━━ ENTRIES SUPPLIED
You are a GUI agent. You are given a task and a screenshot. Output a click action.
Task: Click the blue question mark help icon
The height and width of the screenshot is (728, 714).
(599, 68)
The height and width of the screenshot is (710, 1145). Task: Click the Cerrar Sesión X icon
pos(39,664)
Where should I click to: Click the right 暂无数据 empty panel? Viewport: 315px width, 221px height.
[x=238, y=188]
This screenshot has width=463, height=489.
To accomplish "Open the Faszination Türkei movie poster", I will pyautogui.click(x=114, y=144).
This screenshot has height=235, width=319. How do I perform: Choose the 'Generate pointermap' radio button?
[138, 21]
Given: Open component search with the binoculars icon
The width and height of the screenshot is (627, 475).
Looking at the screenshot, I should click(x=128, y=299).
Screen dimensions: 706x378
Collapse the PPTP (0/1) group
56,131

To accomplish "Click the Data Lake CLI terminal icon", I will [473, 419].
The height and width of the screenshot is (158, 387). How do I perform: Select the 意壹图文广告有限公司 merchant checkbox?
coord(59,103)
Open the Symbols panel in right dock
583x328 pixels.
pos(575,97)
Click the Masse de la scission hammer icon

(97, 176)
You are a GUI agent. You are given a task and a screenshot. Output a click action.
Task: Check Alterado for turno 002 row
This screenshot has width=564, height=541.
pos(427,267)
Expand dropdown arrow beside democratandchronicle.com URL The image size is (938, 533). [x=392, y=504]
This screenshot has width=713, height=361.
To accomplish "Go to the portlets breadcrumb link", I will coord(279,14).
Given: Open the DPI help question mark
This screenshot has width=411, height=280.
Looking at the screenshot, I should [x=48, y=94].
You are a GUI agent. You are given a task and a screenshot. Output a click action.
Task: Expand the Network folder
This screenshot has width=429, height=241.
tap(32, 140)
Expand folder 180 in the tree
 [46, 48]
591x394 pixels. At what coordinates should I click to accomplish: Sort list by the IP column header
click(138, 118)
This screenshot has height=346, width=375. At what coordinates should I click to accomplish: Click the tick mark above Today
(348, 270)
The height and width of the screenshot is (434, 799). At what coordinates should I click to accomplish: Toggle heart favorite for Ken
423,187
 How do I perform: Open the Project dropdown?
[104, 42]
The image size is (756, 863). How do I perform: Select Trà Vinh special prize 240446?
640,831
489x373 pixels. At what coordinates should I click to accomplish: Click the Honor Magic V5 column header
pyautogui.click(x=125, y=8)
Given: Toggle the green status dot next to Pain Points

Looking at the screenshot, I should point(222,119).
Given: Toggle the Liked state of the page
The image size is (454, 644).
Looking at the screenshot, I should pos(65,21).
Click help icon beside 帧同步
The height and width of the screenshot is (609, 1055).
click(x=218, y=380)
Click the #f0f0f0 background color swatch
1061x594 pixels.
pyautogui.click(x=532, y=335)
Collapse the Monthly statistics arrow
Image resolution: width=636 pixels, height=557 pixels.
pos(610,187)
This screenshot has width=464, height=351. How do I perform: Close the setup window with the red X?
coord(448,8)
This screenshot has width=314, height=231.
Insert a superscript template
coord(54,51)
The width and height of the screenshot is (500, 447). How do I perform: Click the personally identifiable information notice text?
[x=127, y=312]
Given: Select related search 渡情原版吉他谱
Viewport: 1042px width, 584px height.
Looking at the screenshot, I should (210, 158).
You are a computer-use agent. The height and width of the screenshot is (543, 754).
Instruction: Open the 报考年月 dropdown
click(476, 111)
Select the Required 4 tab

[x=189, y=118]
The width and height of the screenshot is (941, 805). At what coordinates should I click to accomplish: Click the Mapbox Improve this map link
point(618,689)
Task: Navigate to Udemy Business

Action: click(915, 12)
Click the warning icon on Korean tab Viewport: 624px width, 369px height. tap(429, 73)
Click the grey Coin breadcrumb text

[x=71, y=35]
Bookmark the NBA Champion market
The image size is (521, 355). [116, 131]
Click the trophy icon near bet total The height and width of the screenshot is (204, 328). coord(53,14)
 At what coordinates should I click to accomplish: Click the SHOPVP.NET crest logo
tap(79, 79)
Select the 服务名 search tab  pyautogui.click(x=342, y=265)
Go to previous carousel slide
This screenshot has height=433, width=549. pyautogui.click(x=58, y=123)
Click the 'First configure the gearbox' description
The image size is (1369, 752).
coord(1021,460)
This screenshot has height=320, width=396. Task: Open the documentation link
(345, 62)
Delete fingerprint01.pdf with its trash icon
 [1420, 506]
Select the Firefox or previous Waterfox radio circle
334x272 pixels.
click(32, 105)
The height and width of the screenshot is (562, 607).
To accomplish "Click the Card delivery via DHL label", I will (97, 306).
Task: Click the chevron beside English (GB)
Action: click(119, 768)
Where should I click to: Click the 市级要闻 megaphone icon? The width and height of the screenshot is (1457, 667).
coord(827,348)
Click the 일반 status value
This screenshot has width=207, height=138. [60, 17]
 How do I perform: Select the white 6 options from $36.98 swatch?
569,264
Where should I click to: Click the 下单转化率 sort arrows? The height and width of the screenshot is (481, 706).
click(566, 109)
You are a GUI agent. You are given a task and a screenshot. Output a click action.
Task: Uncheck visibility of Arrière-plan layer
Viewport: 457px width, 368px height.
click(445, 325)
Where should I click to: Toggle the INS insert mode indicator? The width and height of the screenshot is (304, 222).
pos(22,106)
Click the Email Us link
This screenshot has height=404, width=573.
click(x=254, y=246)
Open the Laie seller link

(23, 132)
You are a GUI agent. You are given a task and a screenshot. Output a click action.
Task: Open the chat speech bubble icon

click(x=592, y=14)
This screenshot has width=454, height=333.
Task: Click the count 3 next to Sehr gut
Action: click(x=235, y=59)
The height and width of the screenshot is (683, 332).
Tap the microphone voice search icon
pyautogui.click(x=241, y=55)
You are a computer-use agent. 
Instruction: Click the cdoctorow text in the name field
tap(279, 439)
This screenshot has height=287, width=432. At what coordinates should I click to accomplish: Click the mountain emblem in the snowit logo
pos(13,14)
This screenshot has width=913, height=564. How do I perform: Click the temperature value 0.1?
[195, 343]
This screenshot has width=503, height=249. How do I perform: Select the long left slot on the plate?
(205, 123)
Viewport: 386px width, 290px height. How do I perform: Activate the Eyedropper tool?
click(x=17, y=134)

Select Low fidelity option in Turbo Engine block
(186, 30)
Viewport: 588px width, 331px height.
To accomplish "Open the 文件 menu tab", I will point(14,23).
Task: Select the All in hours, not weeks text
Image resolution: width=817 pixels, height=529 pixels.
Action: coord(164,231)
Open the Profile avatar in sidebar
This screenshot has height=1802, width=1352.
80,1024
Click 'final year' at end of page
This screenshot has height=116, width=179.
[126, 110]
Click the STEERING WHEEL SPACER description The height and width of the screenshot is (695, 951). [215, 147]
━━━━
What lines in the material above contain the word "question"? Copy them out.

RESPONSE:
Task: Click the blue question mark help icon
Given: Open the DPI help question mark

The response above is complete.